Segundo o trecho fornecido sobre a Lei de Improbidade Administrativa, em que data a Mesa Diretora da Comissão indeferiu um requerimento no andamento do PL nº 10.887/18?

Trecho fornecido.
==*==

EVENTUAIS MODIFICAÇÕES NA LEI Nº 8.429/92 NÃO PODEM FERIR A PROBIDADE NA ADMINISTRAÇÃO PÚBLICA

07/09/2020

Tramita na Câmara dos Deputados o Projeto de Lei nº 10.887/18[1] que buscar alterar dispositivos da Lei nº 8.429/92[2] que dispõe sobre as práticas de improbidade administrativa, mormente acerca das sanções aplicáveis aos agentes públicos nos casos de enriquecimento ilícito, lesão ao erário e infração a princípios da Administração Pública. A referida lei representa um valioso instrumento na salvaguarda da moralidade administrativa e da ética na condução dos assuntos públicos pelos mais variados agentes, estejam eles no exercício de mandato, cargo, emprego ou função na Administração Pública direta, indireta ou fundacional. Ligada ao denominado Direito Administrativo Sancionador, a Lei nº 8.429/92 buscar inibir e sancionar duramente a prática da corrupção nos diversos níveis administrativos, tanto no sentido de afastar da cena pública e penalizar duramente o agente ímprobo, como no aspecto de ressarcir a Administração Pública dos prejuízos que eventualmente tenha sofrido.

Desde a edição da LIA (Lei de Improbidade Administrativa) em 1992, a jurisprudência dos tribunais superiores, dos tribunais federais e dos tribunais dos estados pacificou várias questões referentes à aplicação da referida lei. Assim, com o objetivo de “modernizar” a Lei 8.429/92, incorporando em seu texto a jurisprudência assentada principalmente pelo Superior Tribunal de Justiça acerca da matéria, foi proposto no ano de 2018 o PL nº 10.887/18 que altera vários dispositivos da LIA. Tal projeto, apesar de receber algumas críticas pontuais, foi amplamente debatido na Comissão Especial sobre Improbidade Administrativa, tendo sido ouvidos, em inúmeras audiências públicas, integrantes do Poder Judiciário das mais variadas instâncias, membros do Ministério Público e da Advocacia Pública e outros estudiosos e profissionais que lidam, no dia a dia, com a Administração Pública e os assuntos a ela relacionados.

Todos os debates na Comissão Especial foram conduzidos com a finalidade de melhorar o texto do projeto, sendo que, no geral, o texto original do PL nº 10.887/18 preserva o espírito da Lei de Improbidade Administrativa. No sítio eletrônico da Câmara dos Deputados consta como último andamento do PL nº 10.887/18 um indeferimento de requerimento pela Mesa Diretora da Comissão na data de 03/12/2019. No entanto, está sendo  noticiado pela imprensa escrita[3] e por notas técnicas institucionais de órgãos como o Ministério Público Federal[4] que circularia entre os deputados integrantes da Comissão Especial um texto substitutivo que, para além de desfigurar o texto original do PL nº 10.887/18, abrandaria sobremaneira os mecanismos de que dispõe a LIA para o combate à corrupção na Administração Pública, tanto do ponto de vista do direito material, como no que diz respeito ao procedimento da ação civil de improbidade administrativa. Tal substitutivo ainda não foi incluído na movimentação oficial do PL nº 10.887/18 constante no sítio da Câmara dos Deputados.

==*==

Material fornecido.
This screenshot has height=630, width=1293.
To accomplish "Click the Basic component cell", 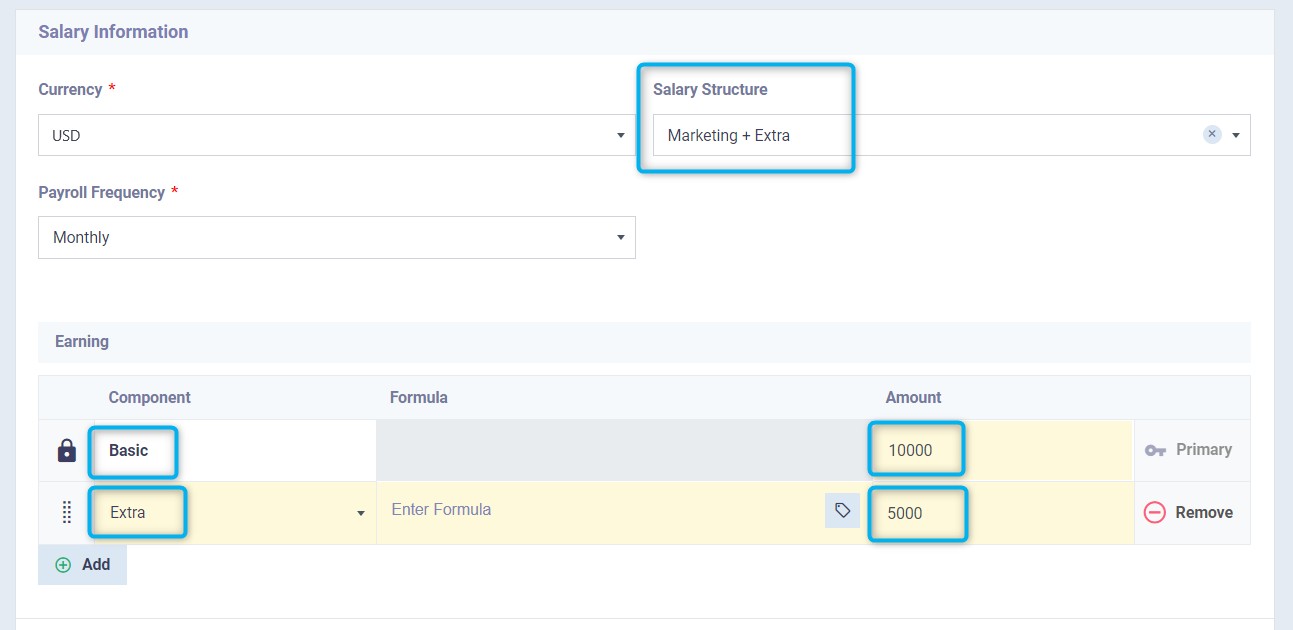I will tap(233, 451).
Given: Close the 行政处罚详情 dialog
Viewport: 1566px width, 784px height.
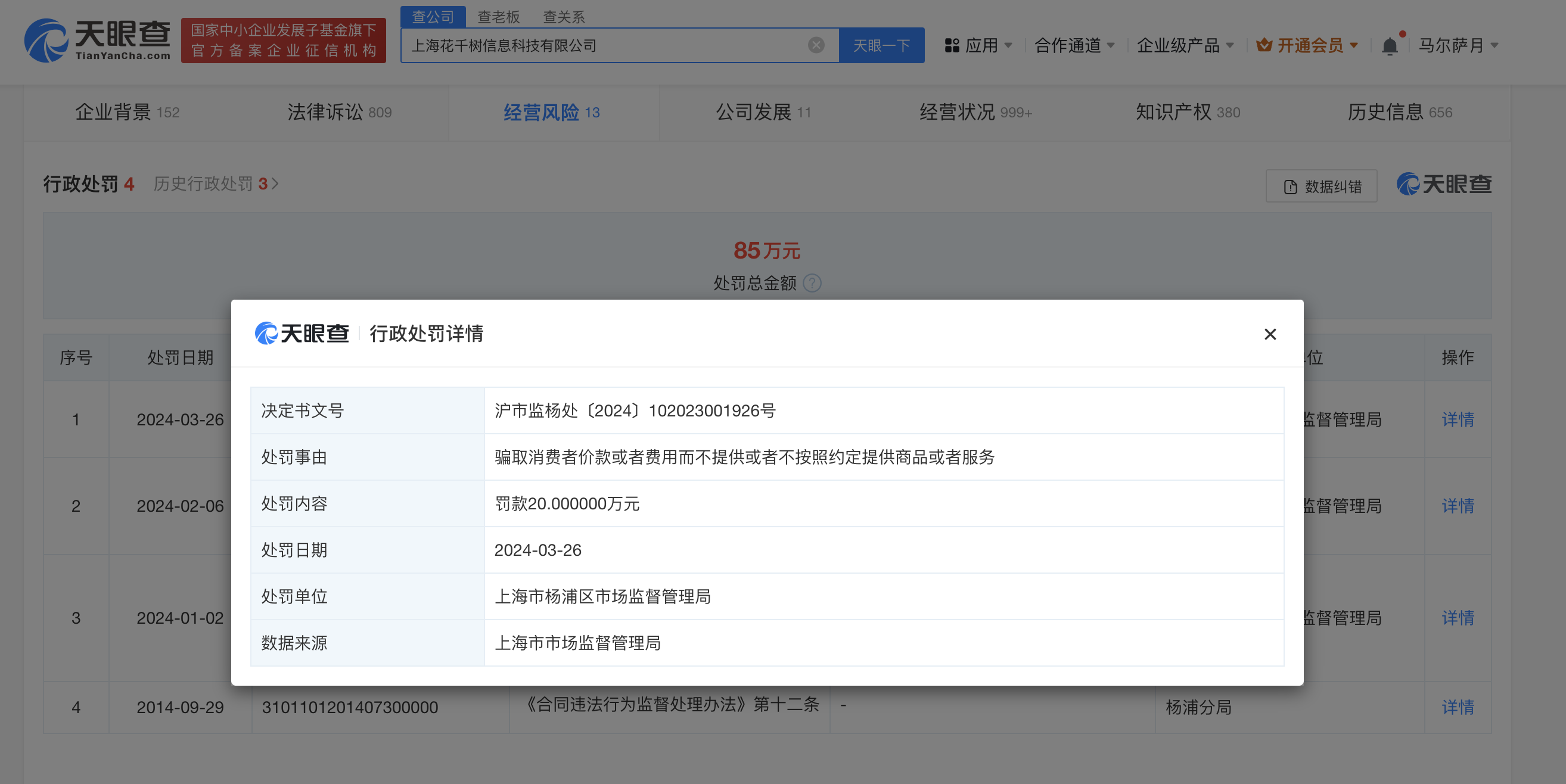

==*==

Resposta completa.
Em 03/12/2019.